Messineo's comments came after anti-mafia police Tuesday arrested 37 people suspected of extorting so-called 'protection money' from over 30 local business people in Palermo.
In addition to extortion, those arrested on Tuesday are suspected of mafia association, robbery and drugs trafficking as well as abetting mafia fugitives.
Tuesday's operation was launched after a handful of alleged exortion victims went to the police - a novelty in Palermo, according to investigators.
Prosecutors also drew on evidence from some recent mafia turncoats, investigators said.
Messineo lamented the "scant" cooperation Italian authorities received from mafia extortion victims generally.
"Hardly anyone voluntarily reports extortion to police and it's an uphill struggle but we mustn't be discouraged," he said.

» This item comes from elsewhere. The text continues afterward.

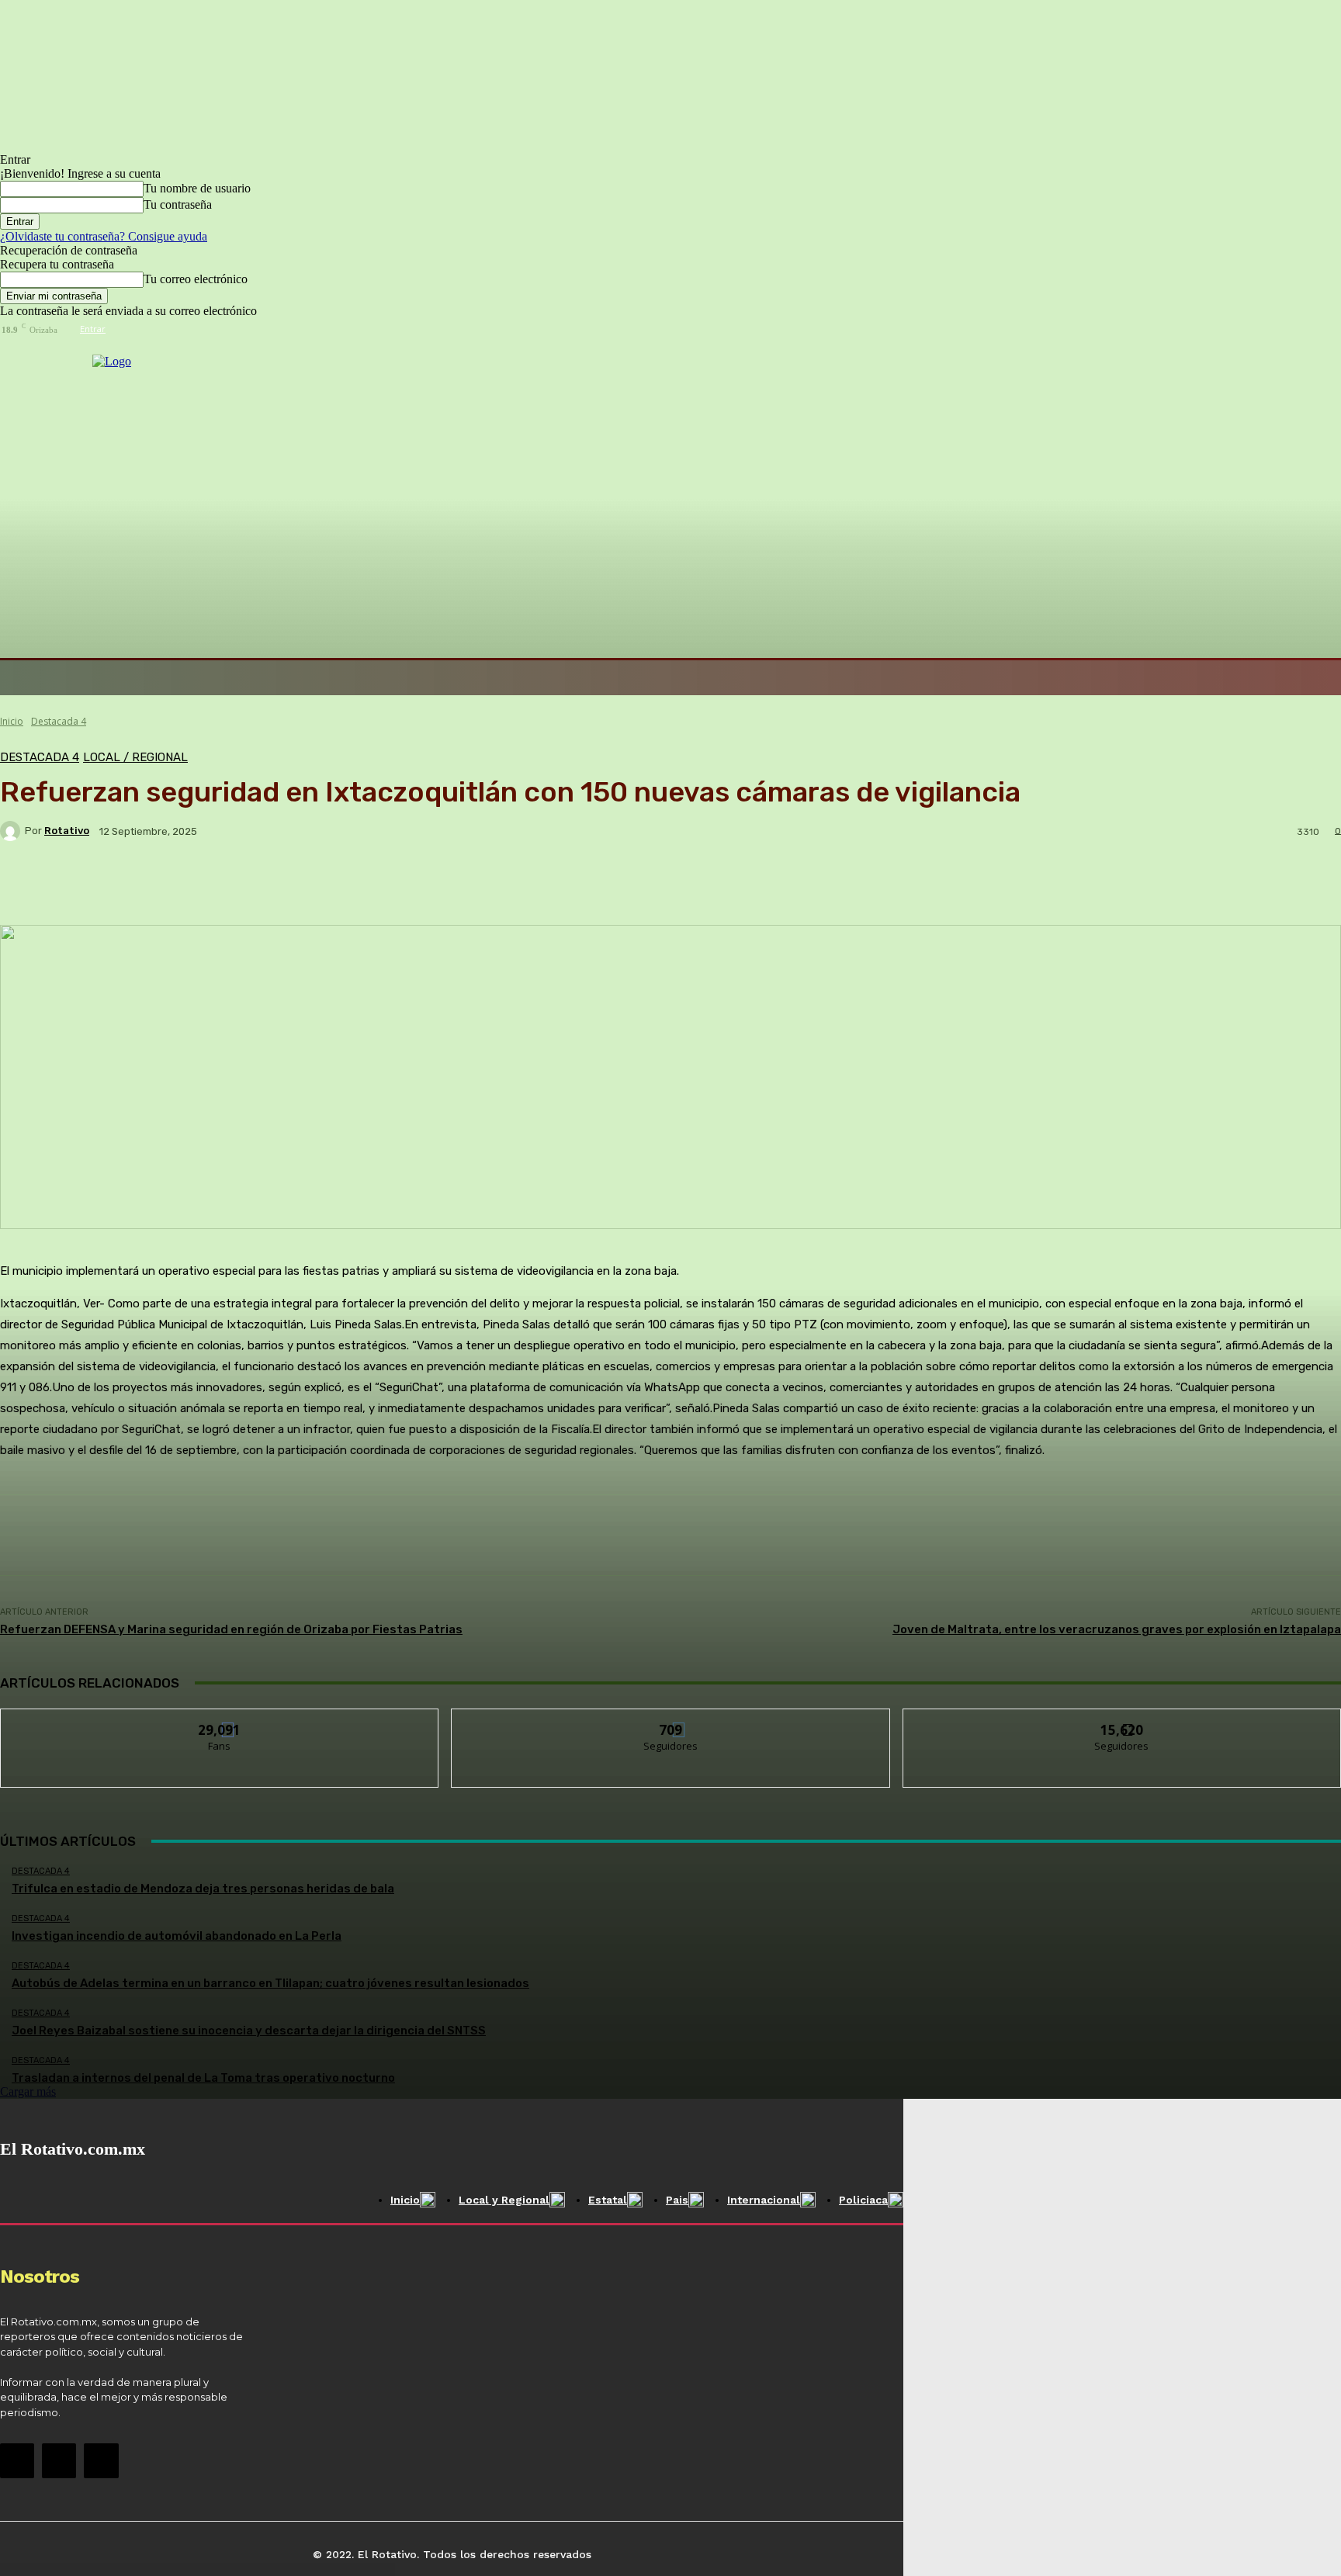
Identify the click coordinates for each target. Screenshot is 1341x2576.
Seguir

Extortion was on the rise because jailed mafia members and their family need money, according to the commander of the Italian paramilitary police's anti-mafia division in Palermo, Antonio Coppola.
"It's the only way to keep the organisation going: otherwise the whole criminal system would collapse," Coppola said.
The Italian government has vowed to stamp out organised crime in Italy and since taking office in May 2008 has arrested hundreds of mafia suspects and seized billions of euros of mafia assets.